For the first time in my professional life, I am defeated by a book

I have a reputation for being welcoming of unconventional novels, but this one proved too much even for me.

By Nicholas Lezard

A bruising day; first I overslept despite having gone to bed at 8.30 the night before. I had spent the evening doing some editing work for a friend but she needed it done quickly, so I had to turn the radio off not long after Jonny Bairstow started hammering the ball into the stands for England in the Test against New Zealand at Trent Bridge. Afterwards I tried to block out the news so the highlights on BBC Two would surprise me, but I switched on the radio again by mistake during the news and when they said “cricket” the tone of voice told me England had won.

Before I turned the lights out I started an aggrieved correspondence with a publisher who owed a small but to me non-trivial sum of money. They’d said, after I’d asked why I hadn’t been paid yet, that they’d pay me at the end of the month, as was their standard practice; I said “the words ‘on delivery’ carry a certain weight with me”, and showed them a screenshot of a recent email from them. I will not go into the sordid details but tempers flared on both sides, and they eventually paid me, but closed with the words: “We will thank you never to get in touch with us again.” Deal, I thought, but I can’t say either of us covered ourselves with glory. Such is the life of the freelancer.

I mentioned this exchange to my friend D— and she said her sister worked in the film industry, and the runners there are on a grand a week even if they’re just making the tea. I went to bed and had a little cry, but she added she wouldn’t do their job for anything, so I dried my tears and had a nap.

[See also: A vomiting cat and a reader, of sorts, in the village shop. Country life isn’t dull]
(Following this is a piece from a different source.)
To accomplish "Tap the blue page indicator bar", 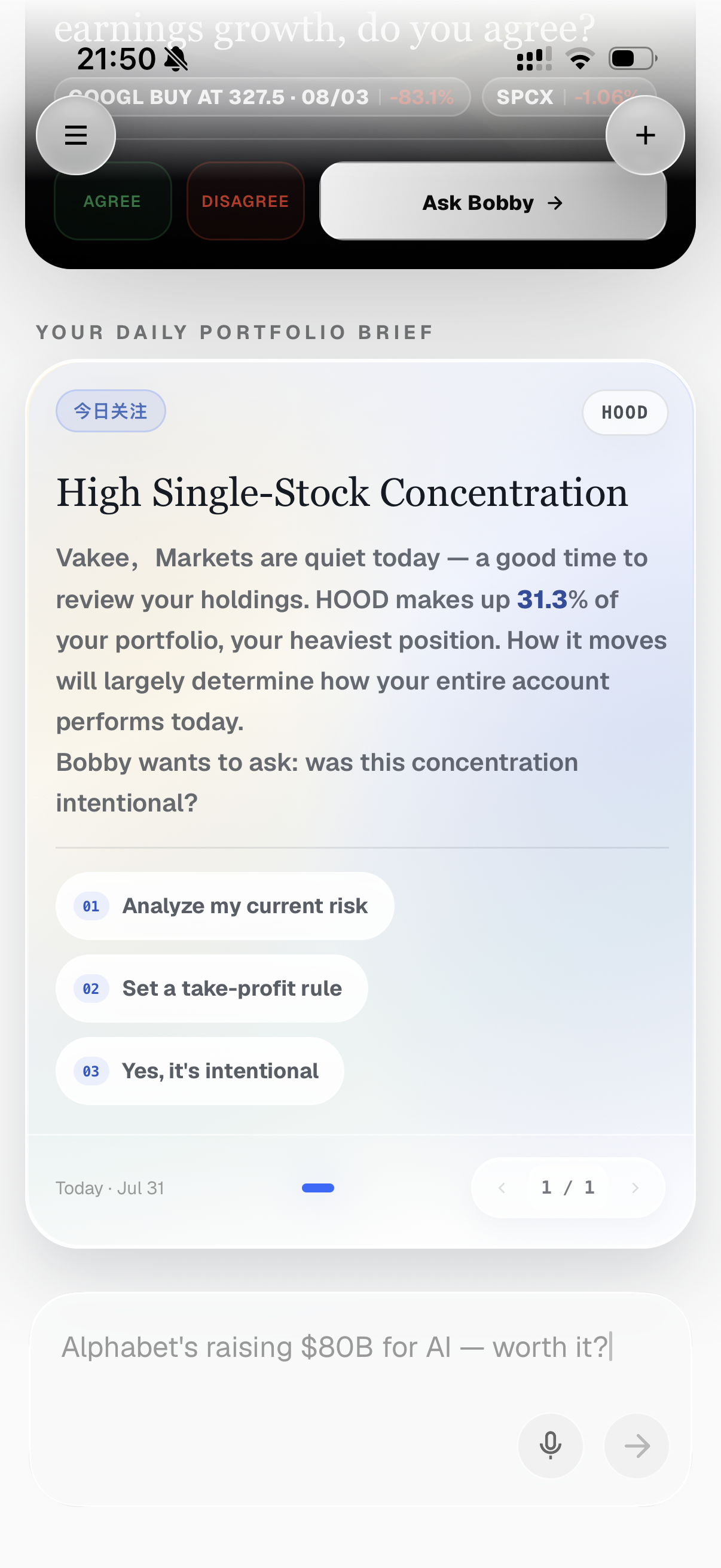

Another weight lifted off my shoulders was an email from the literary editor of another magazine who had sent me a book to review about two months ago. Maybe more. I will not say what it was, but suffice to say it was very big indeed and also written in verse. He had commissioned me to review it because I have a reputation for being unintimidated and often even welcoming of unconventional novels, but this one proved too much for me. I would read a few pages and then my attention would start wandering. What am I going to have for dinner tonight? Can I manage without a haircut/doing the laundry for another week?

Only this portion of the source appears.